=== The problem ===
Write out every record below exactly, so that nothing differs from what is shown.

=== Supplied entries ===

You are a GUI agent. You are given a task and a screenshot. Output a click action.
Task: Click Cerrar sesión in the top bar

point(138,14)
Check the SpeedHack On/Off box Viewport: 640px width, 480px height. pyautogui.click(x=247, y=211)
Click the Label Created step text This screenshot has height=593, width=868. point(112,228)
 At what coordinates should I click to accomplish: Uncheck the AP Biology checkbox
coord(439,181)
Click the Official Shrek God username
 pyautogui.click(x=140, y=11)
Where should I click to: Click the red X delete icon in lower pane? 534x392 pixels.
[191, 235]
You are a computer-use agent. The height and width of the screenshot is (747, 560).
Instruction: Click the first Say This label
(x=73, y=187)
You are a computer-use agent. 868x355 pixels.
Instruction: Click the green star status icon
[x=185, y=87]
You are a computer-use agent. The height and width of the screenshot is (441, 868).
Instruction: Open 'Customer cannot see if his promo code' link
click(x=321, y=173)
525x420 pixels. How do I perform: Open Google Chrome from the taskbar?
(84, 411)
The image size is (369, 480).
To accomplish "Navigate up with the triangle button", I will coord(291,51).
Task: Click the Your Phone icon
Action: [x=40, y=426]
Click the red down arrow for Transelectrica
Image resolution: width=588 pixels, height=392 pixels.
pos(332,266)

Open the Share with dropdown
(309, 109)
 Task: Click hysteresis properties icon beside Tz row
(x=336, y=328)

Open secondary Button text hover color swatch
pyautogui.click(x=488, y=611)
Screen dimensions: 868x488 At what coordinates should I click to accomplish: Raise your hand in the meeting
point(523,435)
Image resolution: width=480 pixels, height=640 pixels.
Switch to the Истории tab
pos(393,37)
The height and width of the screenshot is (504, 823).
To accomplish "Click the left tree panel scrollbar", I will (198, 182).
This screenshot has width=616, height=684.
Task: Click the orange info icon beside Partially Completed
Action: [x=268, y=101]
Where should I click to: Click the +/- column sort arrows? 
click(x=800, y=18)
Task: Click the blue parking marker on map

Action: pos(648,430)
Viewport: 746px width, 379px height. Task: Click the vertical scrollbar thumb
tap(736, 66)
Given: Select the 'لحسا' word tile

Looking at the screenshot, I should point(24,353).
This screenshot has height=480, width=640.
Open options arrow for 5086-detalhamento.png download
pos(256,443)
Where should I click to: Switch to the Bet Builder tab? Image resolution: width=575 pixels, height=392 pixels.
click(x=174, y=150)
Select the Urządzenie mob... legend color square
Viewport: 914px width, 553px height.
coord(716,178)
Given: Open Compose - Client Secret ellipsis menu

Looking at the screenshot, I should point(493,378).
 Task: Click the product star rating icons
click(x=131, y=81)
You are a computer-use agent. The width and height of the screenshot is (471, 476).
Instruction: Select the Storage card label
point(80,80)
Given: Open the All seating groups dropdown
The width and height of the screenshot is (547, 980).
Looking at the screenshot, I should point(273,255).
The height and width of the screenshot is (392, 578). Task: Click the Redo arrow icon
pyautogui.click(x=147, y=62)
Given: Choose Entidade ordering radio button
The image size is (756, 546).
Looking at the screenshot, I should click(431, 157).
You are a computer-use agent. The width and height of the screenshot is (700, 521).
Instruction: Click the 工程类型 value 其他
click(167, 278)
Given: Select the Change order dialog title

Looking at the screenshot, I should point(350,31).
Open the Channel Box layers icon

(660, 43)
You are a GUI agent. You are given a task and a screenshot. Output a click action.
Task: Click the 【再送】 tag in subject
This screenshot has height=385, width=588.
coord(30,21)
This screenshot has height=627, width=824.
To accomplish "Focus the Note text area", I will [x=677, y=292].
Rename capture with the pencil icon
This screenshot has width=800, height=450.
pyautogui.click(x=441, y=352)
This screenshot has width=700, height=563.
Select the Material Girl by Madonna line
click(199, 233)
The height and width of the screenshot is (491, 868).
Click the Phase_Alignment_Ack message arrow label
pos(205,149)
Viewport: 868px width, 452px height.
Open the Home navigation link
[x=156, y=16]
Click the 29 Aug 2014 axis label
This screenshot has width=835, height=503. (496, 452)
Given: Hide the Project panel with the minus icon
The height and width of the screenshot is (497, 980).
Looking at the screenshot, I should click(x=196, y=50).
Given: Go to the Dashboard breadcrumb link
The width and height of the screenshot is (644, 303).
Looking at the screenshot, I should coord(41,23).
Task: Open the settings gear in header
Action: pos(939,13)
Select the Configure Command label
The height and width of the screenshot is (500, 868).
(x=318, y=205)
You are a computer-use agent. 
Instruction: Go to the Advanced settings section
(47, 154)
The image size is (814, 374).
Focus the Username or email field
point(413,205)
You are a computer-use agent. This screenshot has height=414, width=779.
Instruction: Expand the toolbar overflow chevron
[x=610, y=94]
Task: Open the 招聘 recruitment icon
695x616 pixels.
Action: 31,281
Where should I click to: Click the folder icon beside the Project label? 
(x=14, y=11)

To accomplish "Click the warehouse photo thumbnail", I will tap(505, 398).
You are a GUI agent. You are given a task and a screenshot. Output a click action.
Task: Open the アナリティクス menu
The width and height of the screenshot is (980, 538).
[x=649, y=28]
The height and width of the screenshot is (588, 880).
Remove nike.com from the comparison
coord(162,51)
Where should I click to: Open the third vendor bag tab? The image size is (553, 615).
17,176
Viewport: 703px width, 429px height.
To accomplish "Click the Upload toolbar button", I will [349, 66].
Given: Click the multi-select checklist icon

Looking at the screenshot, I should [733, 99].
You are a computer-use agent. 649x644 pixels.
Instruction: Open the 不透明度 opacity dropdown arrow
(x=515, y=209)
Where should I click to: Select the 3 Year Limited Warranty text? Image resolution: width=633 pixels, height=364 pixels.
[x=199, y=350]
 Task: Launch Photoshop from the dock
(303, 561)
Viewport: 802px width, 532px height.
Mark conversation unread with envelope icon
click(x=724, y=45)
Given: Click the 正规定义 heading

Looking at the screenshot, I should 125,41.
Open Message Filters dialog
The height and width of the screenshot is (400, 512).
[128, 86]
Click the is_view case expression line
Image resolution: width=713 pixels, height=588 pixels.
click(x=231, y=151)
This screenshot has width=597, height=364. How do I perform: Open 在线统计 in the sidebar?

=== Result for this exercise ===
You are a GUI agent. You are given a task and a screenshot. Output a click action.
Task: Click Cerrar sesión in the top bar

point(138,14)
Check the SpeedHack On/Off box Viewport: 640px width, 480px height. pyautogui.click(x=247, y=211)
Click the Label Created step text This screenshot has height=593, width=868. point(112,228)
 At what coordinates should I click to accomplish: Uncheck the AP Biology checkbox
coord(439,181)
Click the Official Shrek God username
 pyautogui.click(x=140, y=11)
Where should I click to: Click the red X delete icon in lower pane? 534x392 pixels.
[191, 235]
You are a computer-use agent. The height and width of the screenshot is (747, 560).
Instruction: Click the first Say This label
(x=73, y=187)
You are a computer-use agent. 868x355 pixels.
Instruction: Click the green star status icon
[x=185, y=87]
You are a computer-use agent. The height and width of the screenshot is (441, 868).
Instruction: Open 'Customer cannot see if his promo code' link
click(x=321, y=173)
525x420 pixels. How do I perform: Open Google Chrome from the taskbar?
(84, 411)
The image size is (369, 480).
To accomplish "Navigate up with the triangle button", I will coord(291,51).
Task: Click the Your Phone icon
Action: [x=40, y=426]
Click the red down arrow for Transelectrica
Image resolution: width=588 pixels, height=392 pixels.
pos(332,266)

Open the Share with dropdown
(309, 109)
 Task: Click hysteresis properties icon beside Tz row
(x=336, y=328)

Open secondary Button text hover color swatch
pyautogui.click(x=488, y=611)
Screen dimensions: 868x488 At what coordinates should I click to accomplish: Raise your hand in the meeting
point(523,435)
Image resolution: width=480 pixels, height=640 pixels.
Switch to the Истории tab
pos(393,37)
The height and width of the screenshot is (504, 823).
To accomplish "Click the left tree panel scrollbar", I will (198, 182).
This screenshot has width=616, height=684.
Task: Click the orange info icon beside Partially Completed
Action: [x=268, y=101]
Where should I click to: Click the +/- column sort arrows? 
click(x=800, y=18)
Task: Click the blue parking marker on map

Action: pos(648,430)
Viewport: 746px width, 379px height. Task: Click the vertical scrollbar thumb
tap(736, 66)
Given: Select the 'لحسا' word tile

Looking at the screenshot, I should point(24,353).
This screenshot has height=480, width=640.
Open options arrow for 5086-detalhamento.png download
pos(256,443)
Where should I click to: Switch to the Bet Builder tab? Image resolution: width=575 pixels, height=392 pixels.
click(x=174, y=150)
Select the Urządzenie mob... legend color square
Viewport: 914px width, 553px height.
coord(716,178)
Given: Open Compose - Client Secret ellipsis menu

Looking at the screenshot, I should point(493,378).
 Task: Click the product star rating icons
click(x=131, y=81)
You are a computer-use agent. The width and height of the screenshot is (471, 476).
Instruction: Select the Storage card label
point(80,80)
Given: Open the All seating groups dropdown
The width and height of the screenshot is (547, 980).
Looking at the screenshot, I should point(273,255).
The height and width of the screenshot is (392, 578). Task: Click the Redo arrow icon
pyautogui.click(x=147, y=62)
Given: Choose Entidade ordering radio button
The image size is (756, 546).
Looking at the screenshot, I should click(431, 157).
You are a computer-use agent. The width and height of the screenshot is (700, 521).
Instruction: Click the 工程类型 value 其他
click(167, 278)
Given: Select the Change order dialog title

Looking at the screenshot, I should point(350,31).
Open the Channel Box layers icon

(660, 43)
You are a GUI agent. You are given a task and a screenshot. Output a click action.
Task: Click the 【再送】 tag in subject
This screenshot has height=385, width=588.
coord(30,21)
This screenshot has height=627, width=824.
To accomplish "Focus the Note text area", I will [x=677, y=292].
Rename capture with the pencil icon
This screenshot has width=800, height=450.
pyautogui.click(x=441, y=352)
This screenshot has width=700, height=563.
Select the Material Girl by Madonna line
click(199, 233)
The height and width of the screenshot is (491, 868).
Click the Phase_Alignment_Ack message arrow label
pos(205,149)
Viewport: 868px width, 452px height.
Open the Home navigation link
[x=156, y=16]
Click the 29 Aug 2014 axis label
This screenshot has width=835, height=503. (496, 452)
Given: Hide the Project panel with the minus icon
The height and width of the screenshot is (497, 980).
Looking at the screenshot, I should click(x=196, y=50).
Given: Go to the Dashboard breadcrumb link
The width and height of the screenshot is (644, 303).
Looking at the screenshot, I should coord(41,23).
Task: Open the settings gear in header
Action: pos(939,13)
Select the Configure Command label
The height and width of the screenshot is (500, 868).
(x=318, y=205)
You are a computer-use agent. 
Instruction: Go to the Advanced settings section
(47, 154)
The image size is (814, 374).
Focus the Username or email field
point(413,205)
You are a computer-use agent. This screenshot has height=414, width=779.
Instruction: Expand the toolbar overflow chevron
[x=610, y=94]
Task: Open the 招聘 recruitment icon
695x616 pixels.
Action: 31,281
Where should I click to: Click the folder icon beside the Project label? 
(x=14, y=11)

To accomplish "Click the warehouse photo thumbnail", I will tap(505, 398).
You are a GUI agent. You are given a task and a screenshot. Output a click action.
Task: Open the アナリティクス menu
The width and height of the screenshot is (980, 538).
[x=649, y=28]
The height and width of the screenshot is (588, 880).
Remove nike.com from the comparison
coord(162,51)
Where should I click to: Open the third vendor bag tab? The image size is (553, 615).
17,176
Viewport: 703px width, 429px height.
To accomplish "Click the Upload toolbar button", I will [349, 66].
Given: Click the multi-select checklist icon

Looking at the screenshot, I should [733, 99].
You are a computer-use agent. 649x644 pixels.
Instruction: Open the 不透明度 opacity dropdown arrow
(x=515, y=209)
Where should I click to: Select the 3 Year Limited Warranty text? Image resolution: width=633 pixels, height=364 pixels.
[x=199, y=350]
 Task: Launch Photoshop from the dock
(303, 561)
Viewport: 802px width, 532px height.
Mark conversation unread with envelope icon
click(x=724, y=45)
Given: Click the 正规定义 heading

Looking at the screenshot, I should 125,41.
Open Message Filters dialog
The height and width of the screenshot is (400, 512).
[128, 86]
Click the is_view case expression line
Image resolution: width=713 pixels, height=588 pixels.
click(x=231, y=151)
This screenshot has width=597, height=364. How do I perform: Open 在线统计 in the sidebar?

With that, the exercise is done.